- Instructions for the task:
Rewrite the records below with every "Find the location of" changed to "Locate" and nothing else altered.
START Provided material
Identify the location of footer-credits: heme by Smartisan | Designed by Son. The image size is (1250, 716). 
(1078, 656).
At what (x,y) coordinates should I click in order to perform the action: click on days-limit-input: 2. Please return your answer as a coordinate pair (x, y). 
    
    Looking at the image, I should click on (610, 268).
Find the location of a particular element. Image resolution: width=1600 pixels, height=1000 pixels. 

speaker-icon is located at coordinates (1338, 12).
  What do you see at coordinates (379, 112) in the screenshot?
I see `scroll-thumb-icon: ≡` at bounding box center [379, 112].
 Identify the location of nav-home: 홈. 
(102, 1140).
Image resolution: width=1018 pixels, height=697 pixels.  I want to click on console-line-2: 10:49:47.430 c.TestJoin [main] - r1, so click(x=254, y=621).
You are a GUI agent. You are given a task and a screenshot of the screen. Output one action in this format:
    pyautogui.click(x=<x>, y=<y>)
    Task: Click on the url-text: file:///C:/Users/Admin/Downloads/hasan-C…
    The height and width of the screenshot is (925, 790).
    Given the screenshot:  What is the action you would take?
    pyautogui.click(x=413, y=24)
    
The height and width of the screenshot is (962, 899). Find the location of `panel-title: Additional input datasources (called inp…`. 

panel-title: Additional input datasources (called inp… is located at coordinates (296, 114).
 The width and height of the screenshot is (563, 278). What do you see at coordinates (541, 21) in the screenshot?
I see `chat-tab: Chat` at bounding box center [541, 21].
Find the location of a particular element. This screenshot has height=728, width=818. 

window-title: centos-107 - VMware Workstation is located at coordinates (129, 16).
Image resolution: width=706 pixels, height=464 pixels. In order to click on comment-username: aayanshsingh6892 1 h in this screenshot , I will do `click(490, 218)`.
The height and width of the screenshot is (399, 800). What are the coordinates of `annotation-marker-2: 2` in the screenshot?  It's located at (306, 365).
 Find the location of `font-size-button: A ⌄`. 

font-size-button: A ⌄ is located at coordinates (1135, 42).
END Provided material
- Task answer:
Identify the location of footer-credits: heme by Smartisan | Designed by Son. The image size is (1250, 716). 
(1078, 656).
At what (x,y) coordinates should I click in order to perform the action: click on days-limit-input: 2. Please return your answer as a coordinate pair (x, y). 
    
    Looking at the image, I should click on (610, 268).
Locate a particular element. Image resolution: width=1600 pixels, height=1000 pixels. 

speaker-icon is located at coordinates (1338, 12).
  What do you see at coordinates (379, 112) in the screenshot?
I see `scroll-thumb-icon: ≡` at bounding box center [379, 112].
 Identify the location of nav-home: 홈. 
(102, 1140).
Image resolution: width=1018 pixels, height=697 pixels.  I want to click on console-line-2: 10:49:47.430 c.TestJoin [main] - r1, so click(x=254, y=621).
You are a GUI agent. You are given a task and a screenshot of the screen. Output one action in this format:
    pyautogui.click(x=<x>, y=<y>)
    Task: Click on the url-text: file:///C:/Users/Admin/Downloads/hasan-C…
    The height and width of the screenshot is (925, 790).
    Given the screenshot:  What is the action you would take?
    pyautogui.click(x=413, y=24)
    
The height and width of the screenshot is (962, 899). Locate `panel-title: Additional input datasources (called inp…`. 

panel-title: Additional input datasources (called inp… is located at coordinates (296, 114).
 The width and height of the screenshot is (563, 278). What do you see at coordinates (541, 21) in the screenshot?
I see `chat-tab: Chat` at bounding box center [541, 21].
Locate a particular element. This screenshot has height=728, width=818. 

window-title: centos-107 - VMware Workstation is located at coordinates (129, 16).
Image resolution: width=706 pixels, height=464 pixels. In order to click on comment-username: aayanshsingh6892 1 h in this screenshot , I will do `click(490, 218)`.
The height and width of the screenshot is (399, 800). What are the coordinates of `annotation-marker-2: 2` in the screenshot?  It's located at (306, 365).
 Locate `font-size-button: A ⌄`. 

font-size-button: A ⌄ is located at coordinates (1135, 42).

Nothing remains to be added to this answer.